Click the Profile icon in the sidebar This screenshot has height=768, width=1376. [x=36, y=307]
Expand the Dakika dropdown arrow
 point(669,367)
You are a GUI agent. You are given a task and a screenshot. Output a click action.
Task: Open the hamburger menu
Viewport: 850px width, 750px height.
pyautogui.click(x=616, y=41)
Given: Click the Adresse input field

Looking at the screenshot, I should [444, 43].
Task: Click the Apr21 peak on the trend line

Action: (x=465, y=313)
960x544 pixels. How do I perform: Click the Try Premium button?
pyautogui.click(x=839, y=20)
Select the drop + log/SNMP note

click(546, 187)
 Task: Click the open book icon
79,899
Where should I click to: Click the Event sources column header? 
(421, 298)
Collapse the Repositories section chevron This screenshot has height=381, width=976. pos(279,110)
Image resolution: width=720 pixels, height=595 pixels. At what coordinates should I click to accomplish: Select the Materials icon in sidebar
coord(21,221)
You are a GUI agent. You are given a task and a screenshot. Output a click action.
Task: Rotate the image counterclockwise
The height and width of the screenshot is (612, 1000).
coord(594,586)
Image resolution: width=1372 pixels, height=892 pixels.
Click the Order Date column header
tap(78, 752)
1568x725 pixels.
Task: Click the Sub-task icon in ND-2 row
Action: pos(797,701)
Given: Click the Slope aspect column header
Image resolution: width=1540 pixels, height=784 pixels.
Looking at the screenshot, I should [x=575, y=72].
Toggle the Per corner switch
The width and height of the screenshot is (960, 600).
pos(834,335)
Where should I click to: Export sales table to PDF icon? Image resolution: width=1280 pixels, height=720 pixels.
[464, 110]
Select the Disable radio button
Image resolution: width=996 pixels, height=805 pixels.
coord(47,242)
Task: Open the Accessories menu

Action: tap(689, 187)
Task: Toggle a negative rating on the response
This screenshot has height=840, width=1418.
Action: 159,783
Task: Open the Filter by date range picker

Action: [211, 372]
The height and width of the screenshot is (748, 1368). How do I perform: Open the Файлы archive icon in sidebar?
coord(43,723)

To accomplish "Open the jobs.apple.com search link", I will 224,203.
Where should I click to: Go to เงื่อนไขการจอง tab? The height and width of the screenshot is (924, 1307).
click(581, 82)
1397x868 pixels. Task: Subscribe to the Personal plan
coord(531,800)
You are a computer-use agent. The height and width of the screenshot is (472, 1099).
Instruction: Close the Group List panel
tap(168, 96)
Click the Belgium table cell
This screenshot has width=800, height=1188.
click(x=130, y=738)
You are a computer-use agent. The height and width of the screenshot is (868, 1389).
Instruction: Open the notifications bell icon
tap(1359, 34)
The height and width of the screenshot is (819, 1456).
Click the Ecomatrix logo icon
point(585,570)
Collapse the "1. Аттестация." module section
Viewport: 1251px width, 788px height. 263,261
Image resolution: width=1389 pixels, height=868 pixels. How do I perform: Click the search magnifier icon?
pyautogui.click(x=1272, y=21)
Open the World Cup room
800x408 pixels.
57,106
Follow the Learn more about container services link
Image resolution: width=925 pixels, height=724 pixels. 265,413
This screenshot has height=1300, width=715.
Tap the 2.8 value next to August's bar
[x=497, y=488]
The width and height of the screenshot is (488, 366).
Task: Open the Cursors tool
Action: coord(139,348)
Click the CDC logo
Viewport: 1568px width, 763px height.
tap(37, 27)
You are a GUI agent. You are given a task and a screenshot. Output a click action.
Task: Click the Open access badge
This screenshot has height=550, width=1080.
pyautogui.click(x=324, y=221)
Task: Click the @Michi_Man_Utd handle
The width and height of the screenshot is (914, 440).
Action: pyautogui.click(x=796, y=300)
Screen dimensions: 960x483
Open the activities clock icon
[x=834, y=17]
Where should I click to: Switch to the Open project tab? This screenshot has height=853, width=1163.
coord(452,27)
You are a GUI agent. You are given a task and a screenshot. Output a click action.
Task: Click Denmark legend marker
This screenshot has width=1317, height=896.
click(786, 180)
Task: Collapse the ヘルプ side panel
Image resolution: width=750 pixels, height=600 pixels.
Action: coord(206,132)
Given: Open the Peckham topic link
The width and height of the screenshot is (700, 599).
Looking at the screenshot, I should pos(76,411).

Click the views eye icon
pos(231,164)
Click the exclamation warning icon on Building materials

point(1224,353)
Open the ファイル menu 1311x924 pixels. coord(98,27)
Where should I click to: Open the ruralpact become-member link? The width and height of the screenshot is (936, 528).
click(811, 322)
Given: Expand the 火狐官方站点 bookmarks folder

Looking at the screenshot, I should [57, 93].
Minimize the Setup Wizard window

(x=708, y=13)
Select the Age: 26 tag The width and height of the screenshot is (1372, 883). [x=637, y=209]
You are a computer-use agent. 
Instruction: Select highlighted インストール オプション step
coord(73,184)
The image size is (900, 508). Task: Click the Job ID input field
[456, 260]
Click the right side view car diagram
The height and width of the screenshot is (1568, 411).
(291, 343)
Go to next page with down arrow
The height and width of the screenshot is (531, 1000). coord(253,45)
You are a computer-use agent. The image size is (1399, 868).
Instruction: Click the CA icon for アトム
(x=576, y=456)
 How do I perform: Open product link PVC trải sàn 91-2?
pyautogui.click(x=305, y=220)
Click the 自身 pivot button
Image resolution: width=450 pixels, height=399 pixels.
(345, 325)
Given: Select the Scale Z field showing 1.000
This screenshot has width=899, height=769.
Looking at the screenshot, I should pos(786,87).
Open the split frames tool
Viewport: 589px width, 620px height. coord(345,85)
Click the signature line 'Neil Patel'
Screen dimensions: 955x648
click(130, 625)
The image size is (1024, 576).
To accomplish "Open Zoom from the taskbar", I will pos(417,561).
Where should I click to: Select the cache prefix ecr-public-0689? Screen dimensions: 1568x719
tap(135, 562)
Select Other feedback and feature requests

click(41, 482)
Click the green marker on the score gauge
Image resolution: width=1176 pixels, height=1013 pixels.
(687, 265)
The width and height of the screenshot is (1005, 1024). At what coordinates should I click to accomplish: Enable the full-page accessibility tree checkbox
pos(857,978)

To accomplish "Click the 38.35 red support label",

STATED EXERCISE »
Print the entire listing above verbatim, keeping every line in its original order.

SOLUTION FOR THIS PROBLEM »
Click the Profile icon in the sidebar This screenshot has height=768, width=1376. [x=36, y=307]
Expand the Dakika dropdown arrow
 point(669,367)
You are a GUI agent. You are given a task and a screenshot. Output a click action.
Task: Open the hamburger menu
Viewport: 850px width, 750px height.
pyautogui.click(x=616, y=41)
Given: Click the Adresse input field

Looking at the screenshot, I should [444, 43].
Task: Click the Apr21 peak on the trend line

Action: (x=465, y=313)
960x544 pixels. How do I perform: Click the Try Premium button?
pyautogui.click(x=839, y=20)
Select the drop + log/SNMP note

click(546, 187)
 Task: Click the open book icon
79,899
Where should I click to: Click the Event sources column header? 
(421, 298)
Collapse the Repositories section chevron This screenshot has height=381, width=976. pos(279,110)
Image resolution: width=720 pixels, height=595 pixels. At what coordinates should I click to accomplish: Select the Materials icon in sidebar
coord(21,221)
You are a GUI agent. You are given a task and a screenshot. Output a click action.
Task: Rotate the image counterclockwise
The height and width of the screenshot is (612, 1000).
coord(594,586)
Image resolution: width=1372 pixels, height=892 pixels.
Click the Order Date column header
tap(78, 752)
1568x725 pixels.
Task: Click the Sub-task icon in ND-2 row
Action: pos(797,701)
Given: Click the Slope aspect column header
Image resolution: width=1540 pixels, height=784 pixels.
Looking at the screenshot, I should [x=575, y=72].
Toggle the Per corner switch
The width and height of the screenshot is (960, 600).
pos(834,335)
Where should I click to: Export sales table to PDF icon? Image resolution: width=1280 pixels, height=720 pixels.
[464, 110]
Select the Disable radio button
Image resolution: width=996 pixels, height=805 pixels.
coord(47,242)
Task: Open the Accessories menu

Action: tap(689, 187)
Task: Toggle a negative rating on the response
This screenshot has height=840, width=1418.
Action: 159,783
Task: Open the Filter by date range picker

Action: [211, 372]
The height and width of the screenshot is (748, 1368). How do I perform: Open the Файлы archive icon in sidebar?
coord(43,723)

To accomplish "Open the jobs.apple.com search link", I will 224,203.
Where should I click to: Go to เงื่อนไขการจอง tab? The height and width of the screenshot is (924, 1307).
click(581, 82)
1397x868 pixels. Task: Subscribe to the Personal plan
coord(531,800)
You are a computer-use agent. The height and width of the screenshot is (472, 1099).
Instruction: Close the Group List panel
tap(168, 96)
Click the Belgium table cell
This screenshot has width=800, height=1188.
click(x=130, y=738)
You are a computer-use agent. The height and width of the screenshot is (868, 1389).
Instruction: Open the notifications bell icon
tap(1359, 34)
The height and width of the screenshot is (819, 1456).
Click the Ecomatrix logo icon
point(585,570)
Collapse the "1. Аттестация." module section
Viewport: 1251px width, 788px height. 263,261
Image resolution: width=1389 pixels, height=868 pixels. How do I perform: Click the search magnifier icon?
pyautogui.click(x=1272, y=21)
Open the World Cup room
800x408 pixels.
57,106
Follow the Learn more about container services link
Image resolution: width=925 pixels, height=724 pixels. 265,413
This screenshot has height=1300, width=715.
Tap the 2.8 value next to August's bar
[x=497, y=488]
The width and height of the screenshot is (488, 366).
Task: Open the Cursors tool
Action: coord(139,348)
Click the CDC logo
Viewport: 1568px width, 763px height.
tap(37, 27)
You are a GUI agent. You are given a task and a screenshot. Output a click action.
Task: Click the Open access badge
This screenshot has height=550, width=1080.
pyautogui.click(x=324, y=221)
Task: Click the @Michi_Man_Utd handle
The width and height of the screenshot is (914, 440).
Action: pyautogui.click(x=796, y=300)
Screen dimensions: 960x483
Open the activities clock icon
[x=834, y=17]
Where should I click to: Switch to the Open project tab? This screenshot has height=853, width=1163.
coord(452,27)
You are a GUI agent. You are given a task and a screenshot. Output a click action.
Task: Click Denmark legend marker
This screenshot has width=1317, height=896.
click(786, 180)
Task: Collapse the ヘルプ side panel
Image resolution: width=750 pixels, height=600 pixels.
Action: coord(206,132)
Given: Open the Peckham topic link
The width and height of the screenshot is (700, 599).
Looking at the screenshot, I should pos(76,411).

Click the views eye icon
pos(231,164)
Click the exclamation warning icon on Building materials

point(1224,353)
Open the ファイル menu 1311x924 pixels. coord(98,27)
Where should I click to: Open the ruralpact become-member link? The width and height of the screenshot is (936, 528).
click(811, 322)
Given: Expand the 火狐官方站点 bookmarks folder

Looking at the screenshot, I should [57, 93].
Minimize the Setup Wizard window

(x=708, y=13)
Select the Age: 26 tag The width and height of the screenshot is (1372, 883). [x=637, y=209]
You are a computer-use agent. 
Instruction: Select highlighted インストール オプション step
coord(73,184)
The image size is (900, 508). Task: Click the Job ID input field
[456, 260]
Click the right side view car diagram
The height and width of the screenshot is (1568, 411).
(291, 343)
Go to next page with down arrow
The height and width of the screenshot is (531, 1000). coord(253,45)
You are a computer-use agent. The image size is (1399, 868).
Instruction: Click the CA icon for アトム
(x=576, y=456)
 How do I perform: Open product link PVC trải sàn 91-2?
pyautogui.click(x=305, y=220)
Click the 自身 pivot button
Image resolution: width=450 pixels, height=399 pixels.
(345, 325)
Given: Select the Scale Z field showing 1.000
This screenshot has width=899, height=769.
Looking at the screenshot, I should pos(786,87).
Open the split frames tool
Viewport: 589px width, 620px height. coord(345,85)
Click the signature line 'Neil Patel'
Screen dimensions: 955x648
click(130, 625)
The image size is (1024, 576).
To accomplish "Open Zoom from the taskbar", I will pos(417,561).
Where should I click to: Select the cache prefix ecr-public-0689? Screen dimensions: 1568x719
tap(135, 562)
Select Other feedback and feature requests

click(41, 482)
Click the green marker on the score gauge
Image resolution: width=1176 pixels, height=1013 pixels.
(687, 265)
The width and height of the screenshot is (1005, 1024). At what coordinates should I click to accomplish: Enable the full-page accessibility tree checkbox
pos(857,978)

To accomplish "Click the 38.35 red support label",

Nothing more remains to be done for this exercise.